A legislação, considera o analista Larry So, vai inevitavelmente cercear direitos como a liberdade de expressão ou a liberdade de imprensa e dotar as autoridades de Hong Kong de legitimidade e mecanismos legais para suprimir os protestos no território, sobretudo os mais violentos: “O Governo e polícia vão passar a dispor de razões mais fundamentadas para deter muitos destes manifestantes. Podem muito facilmente invocar esta lei, prendê-los e processá-los. A forma como muitos dos manifestantes mais jovens agem em Hong Kong e algumas das posições que advogam estão frontalmente contra o espírito da Lei da Segurança Nacional”, sustenta o académico, para quem o Governo chinês tem poder e autoridade para formular e impor a legislação que bem entender.

A mesma perspetiva é evocada por Jorge Neto Valente, que considera inequívoco o direito, por parte do Governo central e da Assembleia Nacional Popular, “de aprovar as leis que quiserem dentro do país” e de as aplicar em Hong Kong. O presidente da Associação dos Advogados de Macau lamenta, contudo, que a opção de Pequim não tenha sido a de seguir o caminho previsto na Lei Básica: “Não sei se é o fim do segundo sistema, mas fico muito triste. Eu preferia que tivesse sido o Conselho Legislativo de Hong Kong a fazer a lei que lhe cumpria fazer, a lei associada ao Artigo 23”, defende o causídico. “O Governo Central resolveu ir para um ato que não está previsto na Lei Básica (…) Na minha opinião, preferia que fosse usado o Artigo 23, que é um comando que está na Lei Básica, do que vir por esse caminho, mas foi o caminho que as circunstâncias ditaram. Penso que não vai contribuir para a pacificação da sociedade de Hong Kong. E tenho pena”, admite o jurista.

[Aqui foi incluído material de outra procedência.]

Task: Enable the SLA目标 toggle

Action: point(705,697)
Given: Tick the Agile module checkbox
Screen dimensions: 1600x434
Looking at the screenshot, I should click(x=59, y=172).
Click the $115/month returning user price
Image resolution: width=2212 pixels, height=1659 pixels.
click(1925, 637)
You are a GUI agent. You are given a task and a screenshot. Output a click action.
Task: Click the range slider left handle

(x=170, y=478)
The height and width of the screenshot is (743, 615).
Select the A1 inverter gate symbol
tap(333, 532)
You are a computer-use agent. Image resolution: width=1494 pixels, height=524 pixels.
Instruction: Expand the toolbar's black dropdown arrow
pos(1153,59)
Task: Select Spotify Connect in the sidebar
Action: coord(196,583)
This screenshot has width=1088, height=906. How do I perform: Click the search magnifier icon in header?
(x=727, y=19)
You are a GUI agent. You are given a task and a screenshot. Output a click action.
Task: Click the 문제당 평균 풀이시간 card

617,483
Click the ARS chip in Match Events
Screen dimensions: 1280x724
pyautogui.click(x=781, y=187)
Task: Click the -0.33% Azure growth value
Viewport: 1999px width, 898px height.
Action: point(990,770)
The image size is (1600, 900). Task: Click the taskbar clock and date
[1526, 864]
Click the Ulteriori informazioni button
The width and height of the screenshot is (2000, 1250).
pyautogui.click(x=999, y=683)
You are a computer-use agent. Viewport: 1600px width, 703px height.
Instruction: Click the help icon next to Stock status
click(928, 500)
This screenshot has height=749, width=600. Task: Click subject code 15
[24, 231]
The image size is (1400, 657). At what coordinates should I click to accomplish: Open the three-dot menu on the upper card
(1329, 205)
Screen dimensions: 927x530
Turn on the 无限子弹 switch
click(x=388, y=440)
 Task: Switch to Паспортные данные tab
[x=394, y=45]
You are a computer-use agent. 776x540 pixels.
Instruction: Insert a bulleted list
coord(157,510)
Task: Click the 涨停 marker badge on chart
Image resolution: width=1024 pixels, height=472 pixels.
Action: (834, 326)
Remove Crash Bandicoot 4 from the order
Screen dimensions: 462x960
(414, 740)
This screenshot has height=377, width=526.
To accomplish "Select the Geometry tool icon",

Pequim defende que a imposição da lei visa combater a secessão, a subversão, a interferência estrangeira e o terrorismo e garante que o diploma vai afetar um pequeno número de residentes. As explicações não convencem Nathan Law, que garante que Hong Kong vai continuar a resistir: “Para ser sincero, todos estamos preocupados com o futuro, mas não é por estarmos preocupados que vamos deixar de lutar. Vamos persistir, nunca nos renderemos”, assegura o fundador do Demosistō.